The questions states:
Solve the simultaneous equations (which I respectively label as $ > \ref{1}, \ref{2}, \ref{3}, \ref{4}$)
$$\begin{align} ab + c + d &= 3 \tag{1} \label{1} \\ bc + d + a &= 5 \tag{2} \label{2} \\ cd + a + b &= 2 \tag{3} \label{3} \\ da + b + c &= 6 \tag{4} \label{4} \end{align}$$
where $a,b,c,d$ are real numbers.
I solved this system after quite a while by taking
$eqns$ 1 - 3 = $eqns$ 4 - 2
which yields $a + c = 2$
You can then substitute that in and find the other variables
I also noticed that $(a+1)(b+1) + (a+1)(d+1) + (c+1)(b+1) + (c+1)(d+1) = 20$ but that line didnt really help me.

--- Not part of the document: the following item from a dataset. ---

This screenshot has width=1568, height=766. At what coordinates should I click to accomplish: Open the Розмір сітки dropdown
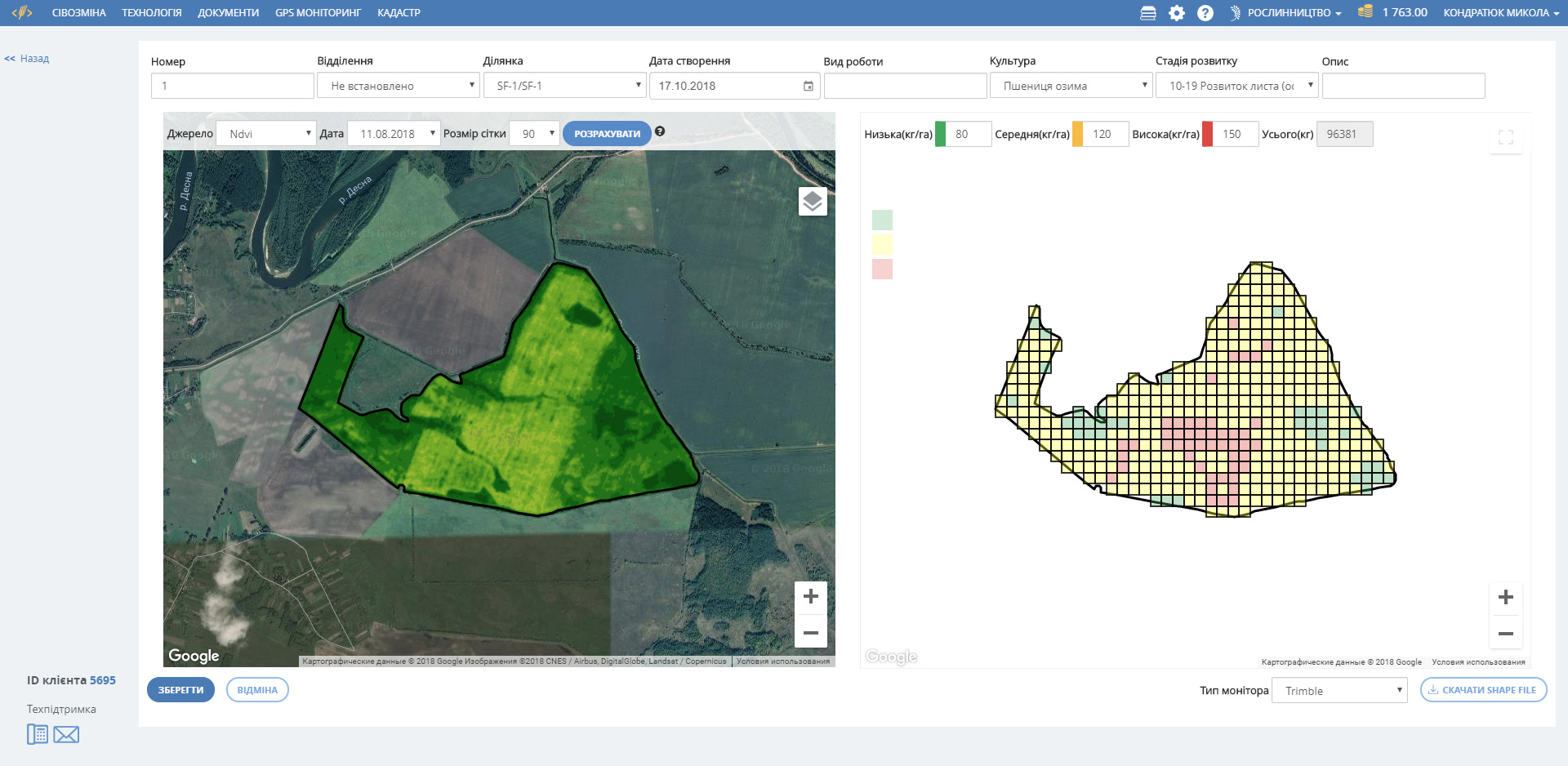[534, 134]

I'm interested in seeing the other approaches people can take with this system.
Additionally, is there a sufficient enough hint to take another route? Did I miss an easy solution?

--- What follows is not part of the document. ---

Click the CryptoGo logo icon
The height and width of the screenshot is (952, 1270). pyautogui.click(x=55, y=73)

My approach was to set $A=a-1,B=b-1,C=c-1,D=d-1$ so that we get \begin{align} AB + A + B + C + D &= 0 \\ BC + A + B + C + D &= 2 \\ CD + A + B + C + D &= -1 \\ AD + A + B + C + D &= 3. \end{align} Letting $S = A+B+C+D$, we have $ABCD = (-S)(-1-S) = (2-S)(3-S)$, so $S=1$, and therefore \begin{align} AB &= -1 \\ BC &= 1 \\ CD &= -2 \\ AD &= 2. \end{align} This gives us $A = -\frac1B$, $C = \frac1B$, and $D = -\frac2C = -2B$.
From $A+B+C+D=1$, we have $-\frac1B + B + \frac1B - 2B = 1$, or $B = -1$. Then we can solve for $A,C,D$ and finally get $a,b,c,d$.